Chris Rene singles chronology
| "Trouble" (2012) | "Rockin' With You" (2012) |  |

= Rockin' with You =

"Rockin' With You" is a song by Epic Records recording artist Chris Rene. It appears on his debut EP, I'm Right Here, and was released as the third official single from the EP. It was written by the Rene siblings: Chris, Gabriel and Gina, an co-written/produced by Claude Kelly and Chuck Harmony. Rene released a preview of the song on his Facebook page.

==Background==
The single was written by Chris Rene, his brother and sister Gabriel and Gina, X Factor vocal coach Claude Kelly and producer Charles "Chuck Harmony" Harmon, and recorded in early 2012. At the 2012 MTV Video Music Awards, Chris teased that the song would become his third single from the album. On September 13, 2012, Rene previewed a first listen of the single to his fans through his Facebook account. Rene says of the single: "this song is about basically a guy kind of being mischievous and not being truthful at the beginning, but what it really comes down to is he wants to be passionate about one girl and to have that love in his life. It's all about her. He's only rocking with her. I think a lot of people are going to feel it."

==Critical reception==
Michele Amabile Angermiller of The Hollywood Reporter took a positive liking to the song, saying that it "reveals a crisp, breezy sound that showcases Rene's honeyed vocals as well as his rapping skills and sweet romantic rhymes."

==Live performances==
Rene first performed the song live while embarking on his promotional tour.

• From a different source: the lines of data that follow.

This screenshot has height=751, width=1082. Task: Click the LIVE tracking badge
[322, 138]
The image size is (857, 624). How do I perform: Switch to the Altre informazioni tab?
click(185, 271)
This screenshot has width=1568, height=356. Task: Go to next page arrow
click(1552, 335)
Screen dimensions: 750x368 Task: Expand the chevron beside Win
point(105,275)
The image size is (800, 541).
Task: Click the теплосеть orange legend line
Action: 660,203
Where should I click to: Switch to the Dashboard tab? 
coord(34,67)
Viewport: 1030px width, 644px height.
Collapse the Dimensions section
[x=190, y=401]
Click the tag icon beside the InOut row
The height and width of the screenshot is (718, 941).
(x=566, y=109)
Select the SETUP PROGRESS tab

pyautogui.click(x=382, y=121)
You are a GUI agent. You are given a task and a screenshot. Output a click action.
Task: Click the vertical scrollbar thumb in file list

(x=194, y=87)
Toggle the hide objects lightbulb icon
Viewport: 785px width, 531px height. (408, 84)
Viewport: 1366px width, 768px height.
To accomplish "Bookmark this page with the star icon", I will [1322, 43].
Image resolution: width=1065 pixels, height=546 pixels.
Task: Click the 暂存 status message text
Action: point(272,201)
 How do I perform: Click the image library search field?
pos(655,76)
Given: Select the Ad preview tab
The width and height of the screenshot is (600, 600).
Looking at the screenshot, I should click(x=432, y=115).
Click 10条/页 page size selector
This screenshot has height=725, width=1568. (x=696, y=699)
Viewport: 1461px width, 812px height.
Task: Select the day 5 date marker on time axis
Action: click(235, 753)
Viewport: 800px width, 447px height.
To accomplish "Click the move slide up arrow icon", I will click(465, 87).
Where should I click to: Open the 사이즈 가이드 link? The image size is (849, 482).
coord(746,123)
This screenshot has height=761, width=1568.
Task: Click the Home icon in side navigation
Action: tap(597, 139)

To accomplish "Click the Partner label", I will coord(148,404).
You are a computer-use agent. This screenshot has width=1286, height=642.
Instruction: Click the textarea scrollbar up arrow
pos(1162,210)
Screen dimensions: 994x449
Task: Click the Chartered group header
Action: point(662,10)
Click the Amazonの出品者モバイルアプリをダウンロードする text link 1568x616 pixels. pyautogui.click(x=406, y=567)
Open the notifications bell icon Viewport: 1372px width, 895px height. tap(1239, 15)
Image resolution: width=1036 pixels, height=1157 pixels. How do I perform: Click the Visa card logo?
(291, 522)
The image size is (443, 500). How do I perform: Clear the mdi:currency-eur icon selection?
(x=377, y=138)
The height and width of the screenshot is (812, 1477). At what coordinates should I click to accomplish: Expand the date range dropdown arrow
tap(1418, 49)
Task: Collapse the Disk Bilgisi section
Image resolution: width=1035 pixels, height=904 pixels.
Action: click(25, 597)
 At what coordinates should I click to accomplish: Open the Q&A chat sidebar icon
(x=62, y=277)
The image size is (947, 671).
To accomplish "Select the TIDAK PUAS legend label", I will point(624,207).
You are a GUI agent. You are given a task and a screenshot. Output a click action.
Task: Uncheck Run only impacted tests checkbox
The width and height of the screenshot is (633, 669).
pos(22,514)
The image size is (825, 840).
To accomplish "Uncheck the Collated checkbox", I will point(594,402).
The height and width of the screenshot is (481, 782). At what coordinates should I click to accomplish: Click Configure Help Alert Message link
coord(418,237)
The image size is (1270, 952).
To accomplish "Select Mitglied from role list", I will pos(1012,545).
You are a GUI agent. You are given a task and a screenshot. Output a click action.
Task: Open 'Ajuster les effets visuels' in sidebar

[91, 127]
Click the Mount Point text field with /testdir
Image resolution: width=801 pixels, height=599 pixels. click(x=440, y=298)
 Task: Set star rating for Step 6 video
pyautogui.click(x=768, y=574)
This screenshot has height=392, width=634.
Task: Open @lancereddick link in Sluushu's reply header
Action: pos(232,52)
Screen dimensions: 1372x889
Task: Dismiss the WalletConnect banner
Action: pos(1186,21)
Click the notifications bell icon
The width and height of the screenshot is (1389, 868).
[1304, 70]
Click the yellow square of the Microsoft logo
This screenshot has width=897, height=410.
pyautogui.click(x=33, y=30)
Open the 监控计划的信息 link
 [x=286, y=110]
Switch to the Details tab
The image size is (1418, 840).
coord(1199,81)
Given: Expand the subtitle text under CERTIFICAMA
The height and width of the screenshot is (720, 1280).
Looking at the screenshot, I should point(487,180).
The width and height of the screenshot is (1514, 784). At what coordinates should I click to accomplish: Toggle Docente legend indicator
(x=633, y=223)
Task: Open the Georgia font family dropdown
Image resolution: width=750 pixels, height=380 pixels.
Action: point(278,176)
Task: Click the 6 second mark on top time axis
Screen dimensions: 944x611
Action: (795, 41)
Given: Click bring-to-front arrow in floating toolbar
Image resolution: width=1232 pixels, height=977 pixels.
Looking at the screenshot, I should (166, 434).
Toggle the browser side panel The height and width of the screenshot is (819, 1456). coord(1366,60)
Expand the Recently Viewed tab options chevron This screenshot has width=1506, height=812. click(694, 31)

On August 12, 2012, Chris acoustically performed the televised debut of both "Trouble" and "Rockin With You" on VH1's Big Morning Buzz Live.

==Credits and personnel==
Credits are taken from I'm Right Here liner notes.

- Lead vocals: Chris Rene
- Background vocals: Claude Kelly
- Written by: Claude Kelly, Chuck Harmony and Chris Rene
- Recorded by: Ben "Bengineer" Chang
- Mix engineer: Jaycen Joshua
  - Assisted by: Trehy Harris
- Produced by: Chuck Harmony, Claude Kelly (co-produced & vocal production)
  - Production coordination: Conrad Martin and Carlos Taylor

- Notes
- According to BMI's website publishing, Gabriel and Gina Rene are co-writers on the track, contrary to the album liner notes.